§ REQUIRED WORK:
a: What is the Spanish translation of this sentence from the prospectus excerpt below: "The distribution of this prospectus and the offering of fund shares may be limited in many jurisdictions."?
b: Can you copy, word for word, the stretch of the prospectus excerpt below from "The distribution of" through "to these transactions."?

§ PASSAGE GIVEN:
════════════════

If you immediately placed your redemption proceeds in a Franklin Templeton
money fund, you may reinvest them as described above. The proceeds must be
reinvested within 365 days from the date they are redeemed from the money fund.
(c) and the following new category 10 is added to the end of the second list of
sales charge waiver categories:
10. Qualified registered investment advisors who buy through a broker-dealer or
service agent who has entered into an agreement with Distributors
VII. The following paragraph is added at the end of the section "How Do I Buy
Shares?":
FOR INVESTORS OUTSIDE THE U.S.
The distribution of this prospectus and the offering of fund shares may be
limited in many jurisdictions. An investor who wishes to buy shares of a fund
should determine, or have a broker-dealer determine, the applicable laws and
regulations of the relevant jurisdiction. Investors are responsible for
compliance with tax, currency exchange or other regulations applicable to
redemption and purchase transactions in any jurisdiction to which they may be
subject. Investors should consult appropriate tax and legal advisors to obtain
information on the rules applicable to these transactions.
VIII. The second paragraph under "May I Exchange Shares for Shares of Another
Fund? - Will Sales Charges Apply to My Exchange?" is replaced with the
following:
For the Insured and Intermediate Funds, you generally will not pay a front-end
sales charge on exchanges. If you have held your shares less than six months,
however, you will pay the percentage difference between the sales charge you
previously paid and the applicable sales charge of the new fund, if the
difference is more than 0.25%. If you have never paid a sales charge on your
shares because, for example, they have always been held in a money fund, you
will pay the fund's applicable sales charge no matter how long you have held
your shares. These charges may not apply if you qualify to buy shares without a
sales charge.
IX. Under "May I Exchange Shares for Shares of Another Fund? - Exchange
Restrictions,"

════════════════

§ INFORMATION SUPPLIED:
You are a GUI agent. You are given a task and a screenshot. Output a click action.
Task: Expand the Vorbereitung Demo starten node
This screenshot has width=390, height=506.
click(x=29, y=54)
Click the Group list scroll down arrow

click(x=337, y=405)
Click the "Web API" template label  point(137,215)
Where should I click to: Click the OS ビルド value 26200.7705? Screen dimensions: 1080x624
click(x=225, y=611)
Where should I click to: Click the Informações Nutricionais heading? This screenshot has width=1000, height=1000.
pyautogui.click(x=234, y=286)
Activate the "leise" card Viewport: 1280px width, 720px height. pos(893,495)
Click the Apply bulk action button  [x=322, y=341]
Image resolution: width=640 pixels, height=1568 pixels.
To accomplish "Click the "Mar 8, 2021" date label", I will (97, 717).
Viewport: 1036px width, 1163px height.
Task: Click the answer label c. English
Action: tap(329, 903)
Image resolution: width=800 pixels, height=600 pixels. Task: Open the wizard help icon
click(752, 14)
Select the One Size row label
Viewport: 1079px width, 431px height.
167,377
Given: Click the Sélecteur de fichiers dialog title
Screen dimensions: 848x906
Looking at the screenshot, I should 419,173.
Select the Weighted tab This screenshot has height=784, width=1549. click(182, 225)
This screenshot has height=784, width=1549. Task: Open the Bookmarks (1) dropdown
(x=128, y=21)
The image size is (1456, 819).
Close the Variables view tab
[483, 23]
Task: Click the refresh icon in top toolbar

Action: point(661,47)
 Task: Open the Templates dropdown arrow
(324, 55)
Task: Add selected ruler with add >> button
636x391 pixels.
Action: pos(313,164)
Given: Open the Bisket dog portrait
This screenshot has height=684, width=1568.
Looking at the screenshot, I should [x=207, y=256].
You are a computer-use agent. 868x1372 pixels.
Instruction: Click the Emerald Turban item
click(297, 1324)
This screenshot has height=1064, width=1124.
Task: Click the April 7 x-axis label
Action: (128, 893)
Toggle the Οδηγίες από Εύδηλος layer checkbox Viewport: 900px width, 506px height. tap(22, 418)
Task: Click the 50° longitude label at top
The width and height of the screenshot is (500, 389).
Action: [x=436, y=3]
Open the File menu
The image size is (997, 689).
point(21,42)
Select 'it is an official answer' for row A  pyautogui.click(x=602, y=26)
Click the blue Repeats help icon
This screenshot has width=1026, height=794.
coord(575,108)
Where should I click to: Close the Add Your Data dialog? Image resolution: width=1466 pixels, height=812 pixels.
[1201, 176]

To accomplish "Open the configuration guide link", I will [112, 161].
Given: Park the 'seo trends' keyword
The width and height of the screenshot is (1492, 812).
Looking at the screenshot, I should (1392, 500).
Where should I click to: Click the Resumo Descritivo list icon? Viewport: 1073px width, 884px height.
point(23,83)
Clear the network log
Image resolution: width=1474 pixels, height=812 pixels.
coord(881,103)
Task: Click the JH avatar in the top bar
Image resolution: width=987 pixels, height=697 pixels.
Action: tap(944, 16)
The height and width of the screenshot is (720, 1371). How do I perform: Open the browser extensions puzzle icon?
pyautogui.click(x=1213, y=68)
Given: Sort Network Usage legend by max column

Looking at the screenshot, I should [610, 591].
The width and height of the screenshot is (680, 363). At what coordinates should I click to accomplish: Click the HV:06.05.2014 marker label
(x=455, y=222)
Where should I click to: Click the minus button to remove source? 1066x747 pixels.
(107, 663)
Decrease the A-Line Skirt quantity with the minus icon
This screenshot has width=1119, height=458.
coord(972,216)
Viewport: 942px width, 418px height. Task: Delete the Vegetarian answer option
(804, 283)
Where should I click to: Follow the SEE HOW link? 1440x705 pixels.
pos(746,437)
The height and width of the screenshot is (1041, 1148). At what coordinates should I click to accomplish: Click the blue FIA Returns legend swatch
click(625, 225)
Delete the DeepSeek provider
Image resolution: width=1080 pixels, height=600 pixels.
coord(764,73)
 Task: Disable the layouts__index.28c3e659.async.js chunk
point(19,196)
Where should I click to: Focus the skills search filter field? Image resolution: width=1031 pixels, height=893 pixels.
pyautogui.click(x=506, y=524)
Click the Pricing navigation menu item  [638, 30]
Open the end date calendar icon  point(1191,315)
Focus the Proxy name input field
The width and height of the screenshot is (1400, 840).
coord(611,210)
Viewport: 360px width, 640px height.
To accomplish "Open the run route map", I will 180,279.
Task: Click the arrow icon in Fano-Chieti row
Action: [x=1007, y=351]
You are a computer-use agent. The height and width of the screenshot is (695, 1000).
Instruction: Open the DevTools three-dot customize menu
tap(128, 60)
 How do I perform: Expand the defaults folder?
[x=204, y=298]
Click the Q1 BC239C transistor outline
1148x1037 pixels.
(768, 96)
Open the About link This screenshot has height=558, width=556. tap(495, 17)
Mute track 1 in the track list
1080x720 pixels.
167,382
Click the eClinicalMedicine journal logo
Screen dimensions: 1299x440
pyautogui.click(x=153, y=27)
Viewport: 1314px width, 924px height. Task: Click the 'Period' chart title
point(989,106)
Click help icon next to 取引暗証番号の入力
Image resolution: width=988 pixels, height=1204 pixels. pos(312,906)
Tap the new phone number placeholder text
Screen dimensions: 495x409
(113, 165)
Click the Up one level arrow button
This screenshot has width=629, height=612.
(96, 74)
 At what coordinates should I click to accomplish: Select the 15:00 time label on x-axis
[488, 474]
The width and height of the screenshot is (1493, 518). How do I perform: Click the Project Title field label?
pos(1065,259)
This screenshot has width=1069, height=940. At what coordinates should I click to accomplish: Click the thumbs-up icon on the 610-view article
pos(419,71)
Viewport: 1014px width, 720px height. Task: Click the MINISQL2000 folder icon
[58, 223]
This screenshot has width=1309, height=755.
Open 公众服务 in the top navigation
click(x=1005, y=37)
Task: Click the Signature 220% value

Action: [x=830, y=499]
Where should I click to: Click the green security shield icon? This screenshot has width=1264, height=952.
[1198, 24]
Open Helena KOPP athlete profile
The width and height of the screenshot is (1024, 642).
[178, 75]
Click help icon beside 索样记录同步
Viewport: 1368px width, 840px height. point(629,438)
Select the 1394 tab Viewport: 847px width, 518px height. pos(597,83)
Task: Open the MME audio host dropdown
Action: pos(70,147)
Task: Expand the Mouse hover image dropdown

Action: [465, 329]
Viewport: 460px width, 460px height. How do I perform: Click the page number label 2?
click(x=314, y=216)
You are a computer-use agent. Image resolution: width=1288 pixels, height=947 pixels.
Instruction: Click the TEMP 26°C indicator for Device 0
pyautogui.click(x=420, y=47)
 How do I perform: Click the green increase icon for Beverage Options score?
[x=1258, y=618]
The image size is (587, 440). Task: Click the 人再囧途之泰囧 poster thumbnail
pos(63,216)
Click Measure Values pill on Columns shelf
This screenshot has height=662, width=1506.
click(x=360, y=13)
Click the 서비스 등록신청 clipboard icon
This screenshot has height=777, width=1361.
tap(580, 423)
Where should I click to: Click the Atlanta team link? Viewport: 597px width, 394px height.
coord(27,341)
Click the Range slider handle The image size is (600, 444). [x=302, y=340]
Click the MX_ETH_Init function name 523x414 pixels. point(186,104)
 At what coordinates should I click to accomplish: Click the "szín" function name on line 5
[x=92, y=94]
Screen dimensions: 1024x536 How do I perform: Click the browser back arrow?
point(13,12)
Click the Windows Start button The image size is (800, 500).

════════════════

§ WORKED SOLUTIONS:
a: La distribución de este prospecto y la oferta de acciones del fondo pueden estar limitadas en muchas jurisdicciones.

b:
The distribution of this prospectus and the offering of fund shares may be
limited in many jurisdictions. An investor who wishes to buy shares of a fund
should determine, or have a broker-dealer determine, the applicable laws and
regulations of the relevant jurisdiction. Investors are responsible for
compliance with tax, currency exchange or other regulations applicable to
redemption and purchase transactions in any jurisdiction to which they may be
subject. Investors should consult appropriate tax and legal advisors to obtain
information on the rules applicable to these transactions.